L’aide devrait soutenir les dépenses publiques engagées au niveau des États et liées aux régimes de chômage partiel et aux mesures similaires qui contribuent à protéger les emplois, et donc les salariés, contre les risques de chômage et de perte de revenus.
Le SURE semble donc aller dans le sens de davantage de solidarité plutôt que dans la logique du chacun pour soi qui a malheureusement prévalu jusqu’ici.

Pour autant, des questions restent en suspens et appellent des réponses de la part de la Commission européenne et des gouvernements.

Le montant maximal promis, 100 milliards d’euros, sera-t-il suffisant ?
Le cabinet de Bruno Le Maire estime le coût des mesures de chômage partiel à 11 milliards d’euros minimum pour la France seule.

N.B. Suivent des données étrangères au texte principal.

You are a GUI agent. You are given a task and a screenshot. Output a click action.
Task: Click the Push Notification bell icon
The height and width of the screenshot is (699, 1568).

Pourquoi apporter cette aide sous la forme de prêts et non de subventions ? Une telle formule signifie que les Etats-membres devront rembourser l’aide financière ; le poids de la crise ne serait pas réellement partagé mais plutôt amorti dans le temps. Le dispositif aura-t-il vocation à être péresnnisé sous la forme d’un réel système de réassurance chômage européen ?

L’éligibilité de catégories entières de travailleurs reste à préciser.
Le régime applicable aux milliers de travailleurs des plateformes numériques sous statut d’indépendants, par exemple dans la livraison de repas à domicile, est source d’incertitudes, tout comme la situation des travailleurs détachés. Le SURE permettra-t-il de compenser la perte de revenus pour ces travailleurs précaires ? Les syndicats devraient donc être étroitement associés à la définition des mesures de chômage partiel, par le biais d’un comité de suivi par exemple.

La proposition de la Commission ne clôt pas le débat sur la nécessaire solidarité européenne, surtout que son caractère volontaire pourrait en faire une initiative mort-née. D’autres mesures plus ambitieuses s’imposent. Notre délégation restera vigilante sur la question, notamment lors des discussions de l’Eurogroupe aujourd’hui.

La délégation France insoumise au Parlement européen.